O mês de
julho é marcado pela campanha “Julho Amarelo”, dedicada à conscientização,
prevenção e combate às hepatites virais em todo o Brasil. A iniciativa busca
alertar a população sobre os riscos das doenças, incentivar o diagnóstico
precoce e ampliar o acesso ao tratamento.
As hepatites
virais são infecções que atingem o fígado e podem ser causadas pelos vírus dos
tipos A, B, C, D e E. Em muitos casos, a doença evolui de forma silenciosa, sem
apresentar sintomas durante anos, aumentando o risco de complicações graves,
como cirrose e câncer hepático.
Entre os
principais sintomas estão cansaço, febre, dor abdominal, enjoo, pele e olhos
amarelados, além da urina escura.
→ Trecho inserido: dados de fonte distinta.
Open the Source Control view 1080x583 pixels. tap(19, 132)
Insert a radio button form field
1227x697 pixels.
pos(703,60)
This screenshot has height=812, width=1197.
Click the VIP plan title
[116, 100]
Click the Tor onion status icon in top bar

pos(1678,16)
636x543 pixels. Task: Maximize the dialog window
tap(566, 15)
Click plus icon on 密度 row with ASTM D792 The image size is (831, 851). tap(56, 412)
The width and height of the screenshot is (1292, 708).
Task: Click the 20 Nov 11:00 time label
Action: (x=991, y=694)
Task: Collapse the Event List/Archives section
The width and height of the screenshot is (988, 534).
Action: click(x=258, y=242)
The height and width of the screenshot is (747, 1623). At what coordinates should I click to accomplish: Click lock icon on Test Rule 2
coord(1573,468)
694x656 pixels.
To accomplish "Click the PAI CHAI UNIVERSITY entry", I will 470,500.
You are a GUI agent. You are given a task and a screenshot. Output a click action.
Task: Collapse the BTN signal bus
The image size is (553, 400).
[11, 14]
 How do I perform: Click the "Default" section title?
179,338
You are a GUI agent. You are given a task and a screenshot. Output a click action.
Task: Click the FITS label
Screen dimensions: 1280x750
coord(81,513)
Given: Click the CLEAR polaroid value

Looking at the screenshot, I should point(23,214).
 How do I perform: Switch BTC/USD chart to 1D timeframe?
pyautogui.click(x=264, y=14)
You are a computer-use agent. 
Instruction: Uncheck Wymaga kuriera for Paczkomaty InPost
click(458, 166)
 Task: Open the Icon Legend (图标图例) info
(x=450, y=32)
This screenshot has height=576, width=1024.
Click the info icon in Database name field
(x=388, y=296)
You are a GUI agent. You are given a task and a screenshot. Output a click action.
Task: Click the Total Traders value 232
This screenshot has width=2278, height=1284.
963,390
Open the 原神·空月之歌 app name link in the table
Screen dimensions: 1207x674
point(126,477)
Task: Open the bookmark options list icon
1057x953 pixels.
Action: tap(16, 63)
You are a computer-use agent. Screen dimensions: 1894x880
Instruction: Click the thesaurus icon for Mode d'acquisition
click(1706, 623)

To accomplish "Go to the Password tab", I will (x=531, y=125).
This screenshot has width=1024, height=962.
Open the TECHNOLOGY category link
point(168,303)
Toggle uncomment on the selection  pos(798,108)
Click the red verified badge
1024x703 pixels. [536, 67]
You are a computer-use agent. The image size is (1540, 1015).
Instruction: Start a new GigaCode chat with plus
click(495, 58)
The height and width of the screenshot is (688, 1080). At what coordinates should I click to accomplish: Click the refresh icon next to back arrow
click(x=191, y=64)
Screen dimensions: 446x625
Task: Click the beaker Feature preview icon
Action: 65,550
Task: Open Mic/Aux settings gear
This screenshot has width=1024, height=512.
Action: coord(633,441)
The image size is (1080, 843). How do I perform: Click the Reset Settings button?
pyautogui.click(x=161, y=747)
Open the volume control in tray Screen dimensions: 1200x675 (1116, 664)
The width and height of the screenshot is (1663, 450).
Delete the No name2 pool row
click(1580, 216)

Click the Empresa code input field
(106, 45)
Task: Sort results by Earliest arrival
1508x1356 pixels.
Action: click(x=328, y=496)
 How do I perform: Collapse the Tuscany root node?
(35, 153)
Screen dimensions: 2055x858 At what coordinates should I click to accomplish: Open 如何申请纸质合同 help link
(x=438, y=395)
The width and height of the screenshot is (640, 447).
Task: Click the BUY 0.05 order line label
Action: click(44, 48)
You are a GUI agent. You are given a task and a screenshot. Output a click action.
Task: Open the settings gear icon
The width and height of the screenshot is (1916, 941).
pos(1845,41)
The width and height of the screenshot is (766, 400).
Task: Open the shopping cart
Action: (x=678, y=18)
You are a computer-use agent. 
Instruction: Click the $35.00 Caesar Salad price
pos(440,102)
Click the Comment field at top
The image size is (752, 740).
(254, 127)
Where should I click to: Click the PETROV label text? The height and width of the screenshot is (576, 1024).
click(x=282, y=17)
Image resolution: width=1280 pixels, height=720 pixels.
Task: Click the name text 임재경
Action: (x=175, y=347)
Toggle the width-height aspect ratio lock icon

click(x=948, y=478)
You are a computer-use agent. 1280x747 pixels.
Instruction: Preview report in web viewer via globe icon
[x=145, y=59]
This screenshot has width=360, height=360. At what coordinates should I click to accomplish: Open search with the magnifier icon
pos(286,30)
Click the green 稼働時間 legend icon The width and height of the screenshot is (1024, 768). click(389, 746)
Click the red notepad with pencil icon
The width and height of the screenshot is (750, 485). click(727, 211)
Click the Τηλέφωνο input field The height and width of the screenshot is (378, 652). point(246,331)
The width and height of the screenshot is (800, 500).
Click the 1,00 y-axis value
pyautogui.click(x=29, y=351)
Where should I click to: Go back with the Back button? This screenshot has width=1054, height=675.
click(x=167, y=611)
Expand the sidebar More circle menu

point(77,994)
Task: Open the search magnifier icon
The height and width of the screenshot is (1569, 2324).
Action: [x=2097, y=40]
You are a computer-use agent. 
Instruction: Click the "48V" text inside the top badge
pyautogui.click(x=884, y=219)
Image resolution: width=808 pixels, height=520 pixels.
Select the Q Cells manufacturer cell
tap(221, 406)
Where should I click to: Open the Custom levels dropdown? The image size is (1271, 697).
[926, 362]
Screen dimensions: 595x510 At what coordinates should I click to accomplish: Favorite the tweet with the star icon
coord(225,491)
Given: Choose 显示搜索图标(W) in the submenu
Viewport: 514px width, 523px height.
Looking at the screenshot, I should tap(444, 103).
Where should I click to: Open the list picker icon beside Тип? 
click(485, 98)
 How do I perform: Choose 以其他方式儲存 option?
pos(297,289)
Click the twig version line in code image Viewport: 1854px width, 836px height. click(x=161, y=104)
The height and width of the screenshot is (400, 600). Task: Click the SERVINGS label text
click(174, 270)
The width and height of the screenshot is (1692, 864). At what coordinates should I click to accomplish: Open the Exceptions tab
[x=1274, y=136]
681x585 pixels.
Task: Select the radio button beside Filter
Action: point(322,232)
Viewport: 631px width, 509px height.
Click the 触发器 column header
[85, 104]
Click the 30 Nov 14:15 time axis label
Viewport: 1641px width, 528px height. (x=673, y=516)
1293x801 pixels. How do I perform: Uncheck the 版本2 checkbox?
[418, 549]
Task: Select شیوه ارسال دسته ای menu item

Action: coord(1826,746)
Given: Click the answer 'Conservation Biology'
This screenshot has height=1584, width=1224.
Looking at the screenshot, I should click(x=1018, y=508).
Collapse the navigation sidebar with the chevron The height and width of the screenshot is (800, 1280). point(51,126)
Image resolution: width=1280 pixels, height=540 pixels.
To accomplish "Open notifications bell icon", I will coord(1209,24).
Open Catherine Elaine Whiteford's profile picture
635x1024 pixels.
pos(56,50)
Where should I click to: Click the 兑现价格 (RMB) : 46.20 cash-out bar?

No entanto, especialistas alertam que muitas
pessoas convivem com a doença sem saber, o que reforça a necessidade da
realização de exames periódicos.
A transmissão
varia conforme o tipo de hepatite. As hepatites A e E estão relacionadas ao
consumo de água e alimentos contaminados, enquanto as hepatites B, C e D podem
ser transmitidas por contato com sangue contaminado, relações sexuais
desprotegidas e compartilhamento de objetos perfurocortantes.
A prevenção
continua sendo a principal forma de combate. A vacinação contra as hepatites A
e B está disponível gratuitamente pelo Sistema Único de Saúde (SUS), além da
recomendação do uso de preservativos e da adoção de medidas de higiene.
Durante o Julho
Amarelo, unidades de saúde em diversas cidades intensificam ações educativas,
campanhas de vacinação e a realização de testes rápidos para diagnóstico das
hepatites virais.
A campanha
busca conscientizar a população de que o diagnóstico precoce pode salvar vidas,
permitindo o início imediato do tratamento e reduzindo os impactos causados
pela doença.
Criado para ampliar o debate sobre o tema, o Julho Amarelo representa um importante instrumento na luta contra as hepatites virais, reforçando a importância da informação, da prevenção e do cuidado com a saúde.